◆ **RAW DATA**:
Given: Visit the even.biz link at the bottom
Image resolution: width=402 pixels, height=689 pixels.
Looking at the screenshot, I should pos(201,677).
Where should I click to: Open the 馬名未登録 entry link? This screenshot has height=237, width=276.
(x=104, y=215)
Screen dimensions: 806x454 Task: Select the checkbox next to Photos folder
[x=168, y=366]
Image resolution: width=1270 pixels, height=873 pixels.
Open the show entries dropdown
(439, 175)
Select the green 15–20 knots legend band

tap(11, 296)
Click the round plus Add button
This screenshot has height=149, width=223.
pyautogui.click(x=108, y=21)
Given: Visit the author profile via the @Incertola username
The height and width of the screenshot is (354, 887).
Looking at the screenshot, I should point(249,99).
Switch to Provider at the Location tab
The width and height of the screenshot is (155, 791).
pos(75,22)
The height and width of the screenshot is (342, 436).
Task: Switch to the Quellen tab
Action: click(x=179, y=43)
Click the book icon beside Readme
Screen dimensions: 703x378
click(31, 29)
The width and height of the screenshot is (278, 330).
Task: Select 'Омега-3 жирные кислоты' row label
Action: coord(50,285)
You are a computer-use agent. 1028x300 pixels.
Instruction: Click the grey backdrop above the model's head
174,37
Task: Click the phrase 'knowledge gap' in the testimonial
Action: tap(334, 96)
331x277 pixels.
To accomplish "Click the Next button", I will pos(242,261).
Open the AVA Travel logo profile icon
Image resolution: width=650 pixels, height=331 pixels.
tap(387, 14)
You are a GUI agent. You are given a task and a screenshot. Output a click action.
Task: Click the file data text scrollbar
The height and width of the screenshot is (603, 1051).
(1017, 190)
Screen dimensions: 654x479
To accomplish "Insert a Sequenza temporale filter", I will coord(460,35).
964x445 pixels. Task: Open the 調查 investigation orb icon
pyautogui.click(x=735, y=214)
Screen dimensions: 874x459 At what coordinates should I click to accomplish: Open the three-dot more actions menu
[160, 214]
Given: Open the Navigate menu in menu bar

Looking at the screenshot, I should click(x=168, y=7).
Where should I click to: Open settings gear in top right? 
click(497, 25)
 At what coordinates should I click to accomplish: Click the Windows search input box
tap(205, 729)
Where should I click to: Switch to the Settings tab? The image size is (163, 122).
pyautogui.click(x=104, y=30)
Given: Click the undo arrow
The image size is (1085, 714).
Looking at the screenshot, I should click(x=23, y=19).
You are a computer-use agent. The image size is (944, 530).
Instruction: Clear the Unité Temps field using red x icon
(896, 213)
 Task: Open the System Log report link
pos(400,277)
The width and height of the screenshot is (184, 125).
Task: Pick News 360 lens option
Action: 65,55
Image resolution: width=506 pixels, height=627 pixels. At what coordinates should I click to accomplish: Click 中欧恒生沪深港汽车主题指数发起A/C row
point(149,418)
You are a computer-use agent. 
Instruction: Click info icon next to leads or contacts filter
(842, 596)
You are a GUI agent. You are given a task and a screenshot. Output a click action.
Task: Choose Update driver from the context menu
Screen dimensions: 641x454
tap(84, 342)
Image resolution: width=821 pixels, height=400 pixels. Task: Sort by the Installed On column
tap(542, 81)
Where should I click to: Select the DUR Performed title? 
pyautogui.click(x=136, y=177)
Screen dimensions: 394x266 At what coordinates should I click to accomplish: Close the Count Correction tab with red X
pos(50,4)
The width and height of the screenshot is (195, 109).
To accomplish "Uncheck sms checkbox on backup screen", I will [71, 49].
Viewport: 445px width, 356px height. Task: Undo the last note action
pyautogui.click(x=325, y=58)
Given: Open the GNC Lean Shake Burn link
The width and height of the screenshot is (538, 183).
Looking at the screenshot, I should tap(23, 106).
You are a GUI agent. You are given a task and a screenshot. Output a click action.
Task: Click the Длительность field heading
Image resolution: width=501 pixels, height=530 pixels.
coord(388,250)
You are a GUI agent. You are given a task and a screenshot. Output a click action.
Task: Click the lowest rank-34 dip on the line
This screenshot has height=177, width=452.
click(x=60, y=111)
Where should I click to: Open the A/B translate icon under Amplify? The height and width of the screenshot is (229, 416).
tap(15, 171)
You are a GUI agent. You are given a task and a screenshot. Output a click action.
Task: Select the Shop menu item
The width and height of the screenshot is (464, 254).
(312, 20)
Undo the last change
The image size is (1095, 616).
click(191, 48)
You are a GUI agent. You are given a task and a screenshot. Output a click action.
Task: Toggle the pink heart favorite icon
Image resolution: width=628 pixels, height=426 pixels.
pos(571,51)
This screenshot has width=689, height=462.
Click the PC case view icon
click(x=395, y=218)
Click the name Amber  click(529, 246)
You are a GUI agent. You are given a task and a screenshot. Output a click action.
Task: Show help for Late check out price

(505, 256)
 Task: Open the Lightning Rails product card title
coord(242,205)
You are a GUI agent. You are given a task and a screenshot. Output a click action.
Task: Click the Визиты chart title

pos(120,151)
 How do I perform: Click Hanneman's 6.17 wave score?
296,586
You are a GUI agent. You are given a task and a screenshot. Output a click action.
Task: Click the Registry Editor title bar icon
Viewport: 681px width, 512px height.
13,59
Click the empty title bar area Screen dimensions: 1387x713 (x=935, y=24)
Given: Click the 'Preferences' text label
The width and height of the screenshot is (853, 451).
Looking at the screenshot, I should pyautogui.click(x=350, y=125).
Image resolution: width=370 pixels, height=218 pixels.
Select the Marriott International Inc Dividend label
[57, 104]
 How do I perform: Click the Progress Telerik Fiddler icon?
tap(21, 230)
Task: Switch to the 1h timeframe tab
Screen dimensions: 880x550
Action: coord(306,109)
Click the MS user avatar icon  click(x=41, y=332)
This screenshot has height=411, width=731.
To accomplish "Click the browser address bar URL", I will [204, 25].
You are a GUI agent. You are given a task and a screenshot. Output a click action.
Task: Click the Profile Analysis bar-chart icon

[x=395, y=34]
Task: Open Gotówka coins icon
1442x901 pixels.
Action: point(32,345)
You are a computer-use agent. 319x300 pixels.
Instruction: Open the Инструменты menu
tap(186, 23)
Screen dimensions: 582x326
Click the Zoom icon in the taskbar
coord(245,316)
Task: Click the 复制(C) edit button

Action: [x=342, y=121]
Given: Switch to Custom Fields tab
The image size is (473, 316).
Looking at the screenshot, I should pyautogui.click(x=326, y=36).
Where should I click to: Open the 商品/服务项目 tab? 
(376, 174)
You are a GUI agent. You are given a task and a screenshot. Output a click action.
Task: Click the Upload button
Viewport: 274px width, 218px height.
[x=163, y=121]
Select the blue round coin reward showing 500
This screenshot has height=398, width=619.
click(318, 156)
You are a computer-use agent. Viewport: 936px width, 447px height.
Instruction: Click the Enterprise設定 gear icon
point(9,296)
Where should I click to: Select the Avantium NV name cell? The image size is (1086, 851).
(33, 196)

◆ **ACTIVITY**:
Among the lines of the data above, find those with the word "round" and show them.

◆ **RESPONSE TO THIS TASK**:
Click the round plus Add button
Select the blue round coin reward showing 500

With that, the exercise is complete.